Graphs, part 1

The concept of graphs

A graph in computer science consists of a set of nodes (also called vertices (that is the plural, the singular is "vertex")) and a set of edges (also called arcs) where any edge must join two nodes from the set of nodes. Sometimes graphs are directed, that is we consider the edge a-b to be a different thing from the edge b-a. One way of dealing with this is to represent all graphs as directed, but for an undirected one ensure that whenever there is an edge a-b in the set of edges there is always also the edge b-a.

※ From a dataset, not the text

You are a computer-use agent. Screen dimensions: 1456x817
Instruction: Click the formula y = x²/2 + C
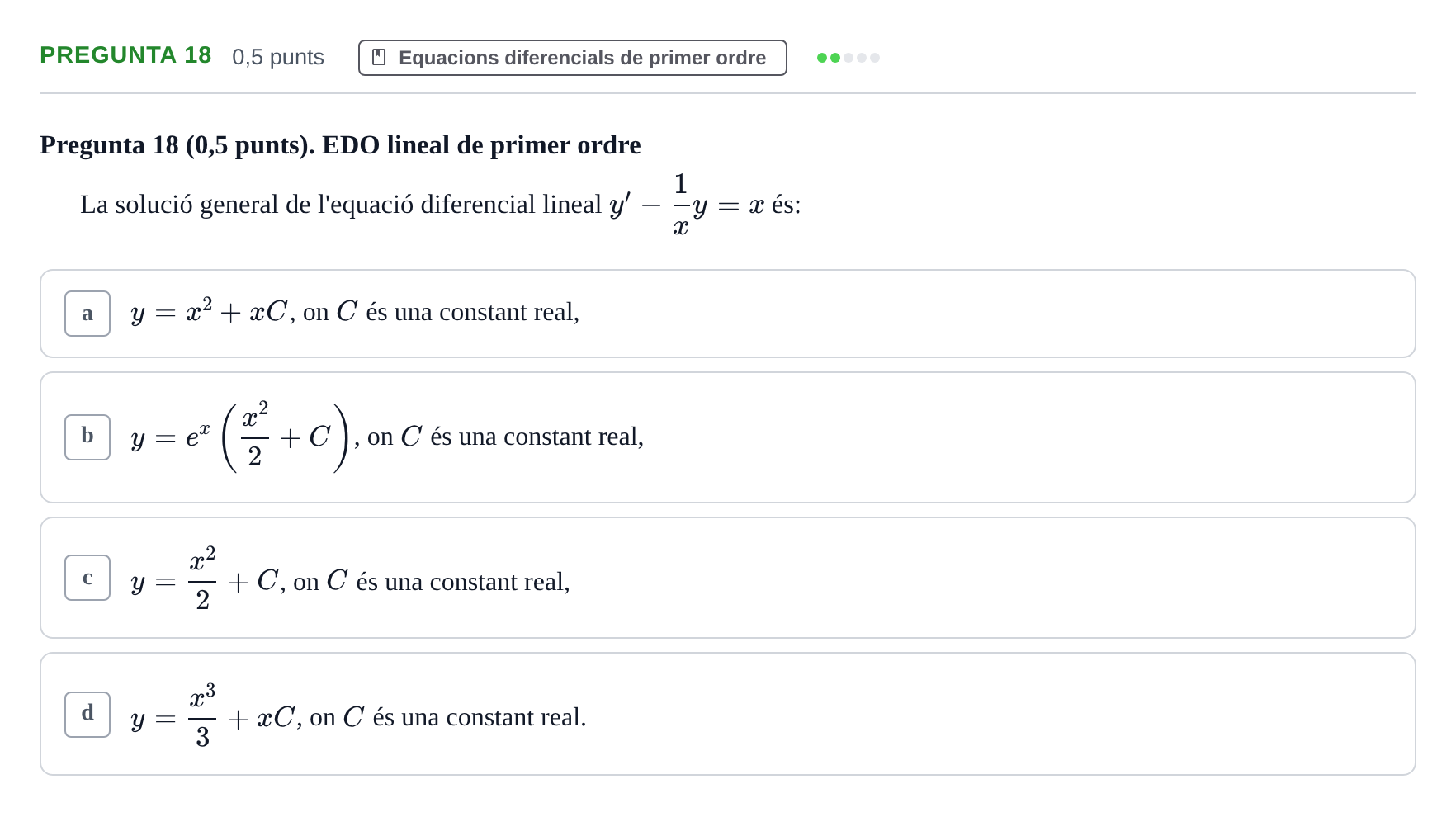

For example, the graph below:

could be represented by the set of nodes

{a,b,c,d,e,f}

and the set of edges

{a-b,a-c,b-d,b-e,c-e,d-c,d-f,e-f}

However, there are more efficient ways of representing graphs than as sets of edges. The representation chosen may depend on what operations we wish to perform on a graph. There are many applications of graphs in computer science, and many algorithms for manipulating and finsing properties of graphs. A whole course could easily be given on graph theory (actually, one is in the Maths department), but we will only have time to consider a few simple aspects.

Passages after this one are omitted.